First up, making the Nibblers more aggresive.
Well, aggresive for Nibblers. What we need is for our Nibblers to only move on after they've exhaused all the Environment data in the
gridcell they're in. Can you adapt this bit of the Nibbler code, so that they only move if they've eaten everything down to zero at their current
x
and y
?
public void run () {
move();
interactWithEnvironment();
}
Next, our stopping criteria method.
This will be built in our Model class, and will be used in our Model class, like this:
for (int i = 0; i < numberOfIterations; i++) {
for (int j = 0; j < numberOfAgents; j++) {
agents[j].run();
}
if (stoppingCriteriaMet() == true) break;
}
Note that because the method is in the same class as it will be used in, we don't need to use the dot operator to look inside anything to use the method. We could do this:
if (this.stoppingCriteriaMet() == true) break;
but it is the same as:
if (stoppingCriteriaMet() == true) break;
Note also that these two lines do the same job:
if (stoppingCriteriaMet() == true) break;
if (stoppingCriteriaMet()) break;
Give it a go adding the above code and writing the stoppingCriteriaMet()
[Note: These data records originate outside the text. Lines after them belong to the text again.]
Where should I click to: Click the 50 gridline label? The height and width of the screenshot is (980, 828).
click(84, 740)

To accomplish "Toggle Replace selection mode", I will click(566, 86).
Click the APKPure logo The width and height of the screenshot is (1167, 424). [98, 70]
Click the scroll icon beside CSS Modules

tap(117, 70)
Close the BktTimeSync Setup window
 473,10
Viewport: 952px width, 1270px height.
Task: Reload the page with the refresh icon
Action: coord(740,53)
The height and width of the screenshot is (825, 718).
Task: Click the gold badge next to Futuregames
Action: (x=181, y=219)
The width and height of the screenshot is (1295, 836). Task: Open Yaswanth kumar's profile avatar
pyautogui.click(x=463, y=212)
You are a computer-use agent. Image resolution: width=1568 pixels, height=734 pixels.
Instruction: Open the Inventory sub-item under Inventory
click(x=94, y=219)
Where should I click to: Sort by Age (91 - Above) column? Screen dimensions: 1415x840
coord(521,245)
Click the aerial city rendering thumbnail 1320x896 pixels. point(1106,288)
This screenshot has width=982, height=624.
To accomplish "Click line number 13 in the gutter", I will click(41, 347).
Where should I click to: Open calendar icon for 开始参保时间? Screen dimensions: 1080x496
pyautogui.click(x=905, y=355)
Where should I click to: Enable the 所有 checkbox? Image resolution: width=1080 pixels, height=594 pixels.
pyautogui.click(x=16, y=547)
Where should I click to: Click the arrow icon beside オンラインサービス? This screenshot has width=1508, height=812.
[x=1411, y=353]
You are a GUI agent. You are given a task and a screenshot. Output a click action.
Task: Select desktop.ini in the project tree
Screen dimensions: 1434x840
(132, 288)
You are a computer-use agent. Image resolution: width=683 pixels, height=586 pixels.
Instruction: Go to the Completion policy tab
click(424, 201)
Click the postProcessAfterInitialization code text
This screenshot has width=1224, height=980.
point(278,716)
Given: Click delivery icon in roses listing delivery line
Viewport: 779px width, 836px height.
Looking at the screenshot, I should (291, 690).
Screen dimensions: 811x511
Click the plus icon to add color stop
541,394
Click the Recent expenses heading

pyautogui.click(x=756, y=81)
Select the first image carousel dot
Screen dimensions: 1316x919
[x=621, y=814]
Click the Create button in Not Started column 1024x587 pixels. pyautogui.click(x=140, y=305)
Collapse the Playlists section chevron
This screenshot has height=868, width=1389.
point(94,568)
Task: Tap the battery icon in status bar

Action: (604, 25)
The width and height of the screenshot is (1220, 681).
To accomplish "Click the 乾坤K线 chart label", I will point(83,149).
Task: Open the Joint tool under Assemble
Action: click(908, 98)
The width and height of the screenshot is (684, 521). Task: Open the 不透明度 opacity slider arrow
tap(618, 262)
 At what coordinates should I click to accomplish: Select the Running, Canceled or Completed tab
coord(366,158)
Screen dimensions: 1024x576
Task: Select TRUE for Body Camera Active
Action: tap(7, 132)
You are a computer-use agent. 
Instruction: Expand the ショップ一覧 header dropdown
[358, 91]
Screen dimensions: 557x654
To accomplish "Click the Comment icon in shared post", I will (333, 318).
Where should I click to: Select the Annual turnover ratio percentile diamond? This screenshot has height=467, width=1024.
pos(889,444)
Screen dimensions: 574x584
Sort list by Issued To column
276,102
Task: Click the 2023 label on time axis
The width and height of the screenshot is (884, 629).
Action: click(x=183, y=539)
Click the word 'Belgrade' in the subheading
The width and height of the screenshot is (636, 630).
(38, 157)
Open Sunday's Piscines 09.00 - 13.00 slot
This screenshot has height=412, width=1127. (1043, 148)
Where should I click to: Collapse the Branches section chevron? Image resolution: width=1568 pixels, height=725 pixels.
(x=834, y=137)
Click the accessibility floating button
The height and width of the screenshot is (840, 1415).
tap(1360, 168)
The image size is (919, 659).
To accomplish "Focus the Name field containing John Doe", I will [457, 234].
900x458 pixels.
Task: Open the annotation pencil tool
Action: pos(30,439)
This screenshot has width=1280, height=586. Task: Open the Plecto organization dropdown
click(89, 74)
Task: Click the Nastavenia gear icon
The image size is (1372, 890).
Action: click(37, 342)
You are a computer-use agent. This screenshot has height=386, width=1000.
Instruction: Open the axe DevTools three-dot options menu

method in Model. The method should return a boolean
primitive, with
the value true
when the stopping criteria are met, and false
otherwise. In actual fact, there's only going to be one
criterion in our method, and that's going to be whether there are any values above zero left in our whole world.data
array. When all the values
are zero, the method can return true
, but if there are currently any over zero, the method should return false
. Happy to
give it a go? Of *course* you are.
One tip: you don't need to always put the return statements at the end of a method. As long as every path through the code has an approriate return statement, it doesn't matter where they are, so this kind of thing is fine:
public boolean blahMethod() {
blah;
blah;
if (blah == blah) {
return false;
}
blah;
blah;
blah;
return true;
}
but this isn't, because there's no second return statement to catch the flow that isn't returned by the first one:
public boolean blahMethod() {
blah;
blah;
if (blah == blah) {
return false;
}
blah;
blah;
blah;
}
Ok, once you've got that working, give it a go. Push up the number of agents to 10 and the iterations to 1000000, but drop the the world size to 4 by 6 -- this should give a relatively rapid resolution.
Once you think you've got it working, you're done for this practical.
This practical, we've not only looked at how to structure a system for flexibility and future-proofing, but we've also tried out a few bits of coding, including:
- using method calls in conditions;
- calling methods within the same class.
Our model is also sufficiently mature that we can start adapting its behaviour, and we've also added a stopping criterion.
PS: If you want to time how long your model takes to run to the end, this code will print the
number of milliseconds since midnight at the start of 1st Jan 1970 -- which is widely regarded by computers as the birthday of clocks. It will
come back as the primitive type long
, which is a larger int
:
System.currentTimeMillis()
So you can do this kind of thing:
long startTime = System.currentTimeMillis();
// Do some stuff.
System.out.println("Time taken = " + (((double)((System.currentTimeMillis() - startTime))) / 1000.0) + " seconds");